Ni el ICAIC ni otra entidad han hecho público qué sumas concretas se dedican para el Fondo, pero la discreta actividad comercial del sector audiovisual en Cuba levanta dudas sobre lo decisivo de tales recursos. La producción del propio ICAIC es, con independencia de la animación, de las más bajas en la historia del Instituto.

Luego, el Estado cubano, cuya filosofía tiene un creciente enfoque recaudatorio, invierte cada vez menos en la cultura. La inversión total en el sector fue en 2019 la más baja de los pasados cinco años, cuando apenas 73,7 millones de pesos se destinaron a cultura y deportes, según los datos oficiales publicados por la Oficina Nacional de Estadísticas e Información (ONEI).

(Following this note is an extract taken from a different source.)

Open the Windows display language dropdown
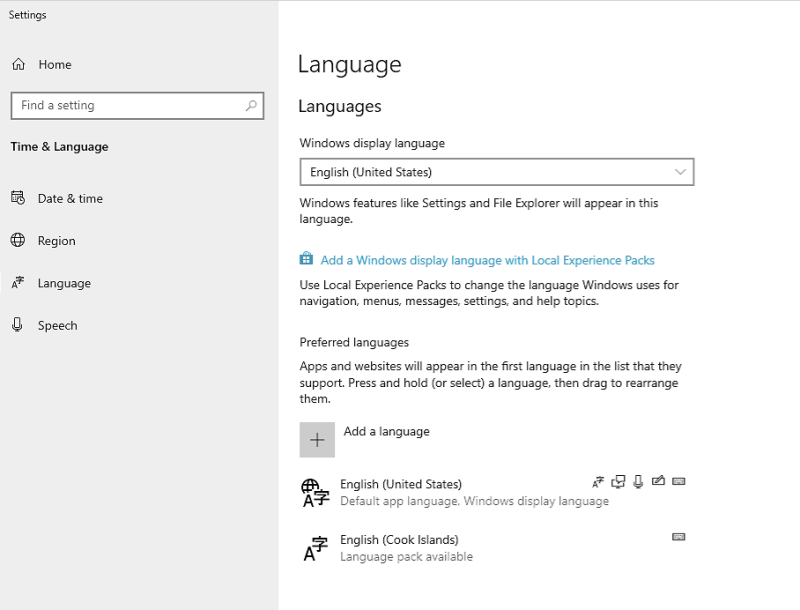This screenshot has height=610, width=800. [497, 171]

Los únicos sectores de la economía menos agraciados que estos son la pesca (21,2 millones en 2019) y ciencia e innovación tecnológica (69,8 millones en 2019).

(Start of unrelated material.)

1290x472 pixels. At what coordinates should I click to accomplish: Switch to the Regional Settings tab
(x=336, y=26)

Finalmente, el Fondo otorga como financiamiento, según su texto, “hasta el sesenta por ciento (60 %) del presupuesto total de la obra, excepto en el caso de la modalidad de ópera prima, en el que puede ser de hasta el ciento por ciento 100 %”.

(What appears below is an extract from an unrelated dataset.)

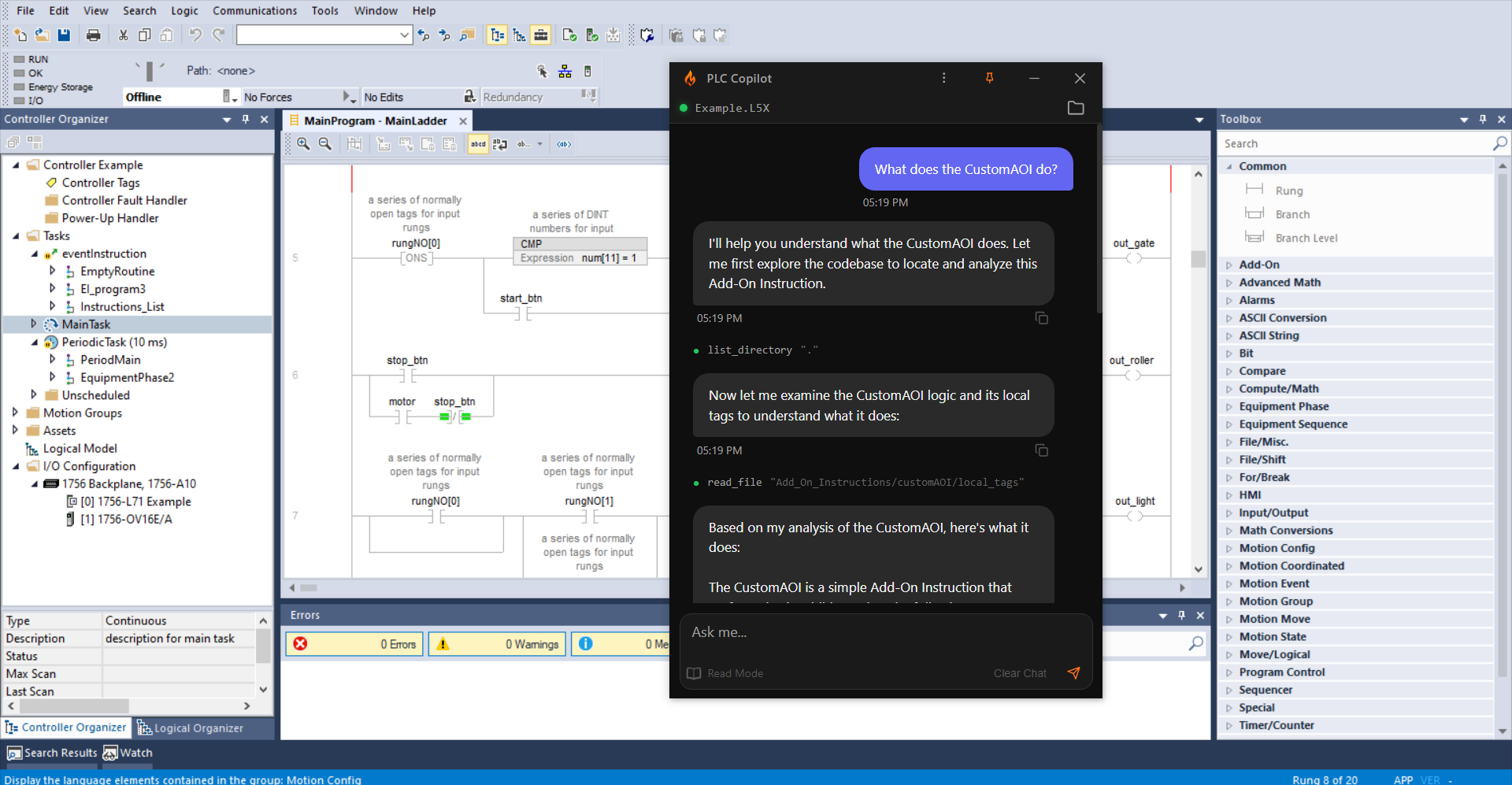Expand the Motion Groups folder
The height and width of the screenshot is (785, 1512).
pos(15,413)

Así que, ¿puede considerarse que el 373 es una victoria para el sector? Sí y no. Como estación de destino de una gesta de la sociedad civil cubana, lo es. Y como organización de un escenario de producción, también. Pero quedan demasiadas preguntas esenciales sin respuesta. Entre ellas, la del reconocimiento de aquellos creadores que por la razón que sea no formen parte del Fondo. Advierto que entre los requisitos para recibir recursos financieros de este hay que presentar fotocopia del “carné que acredita su condición de Creador Audiovisual y Cinematográfico Independiente o de la Resolución que aprueba su constitución para el caso de los Colectivos de Creación Audiovisual y Cinematográficos”.

¿Puede acabar operando el 373 como el 349 del cine? ¿La supervivencia de unos podría suponer la doble exclusión de otros? ¿Podría ser que el reconocimiento de la independencia de la mayoría de los cineastas se produzca a costa de convertirlos en sujetos institucionales sin agencia propia; ergo, en “independientes con carnet”? Y luego, ¿la aprobación de esta disposición ha inhabilitado la presión y el activismo? ¿Los cineastas cubanos siguen creyendo que la Ley de Cine es una necesidad impostergable por la que luchar?

La suspensión de la Muestra Joven 2020 por la dirección del ICAIC luego de la censura de Sueños al pairo y la posterior expulsión de Carla Valdés León, directora del encuentro, así como la consiguiente reacción de solidaridad de varios realizadores, que dio lugar a la inusitada decisión de retirar sus obras de la selección oficial, muestra que todas las tensiones están agazapadas, listas para hacer erupción. La pandemia de la Covid-19 ha supuesto un imprevisto compás de espera, pero muchas preguntas permanecen en suspenso. Sin embargo, las respuestas no están en un decreto, sino en la organización y el modelado de un proyecto que incluya todas las voces. Con o sin carnet.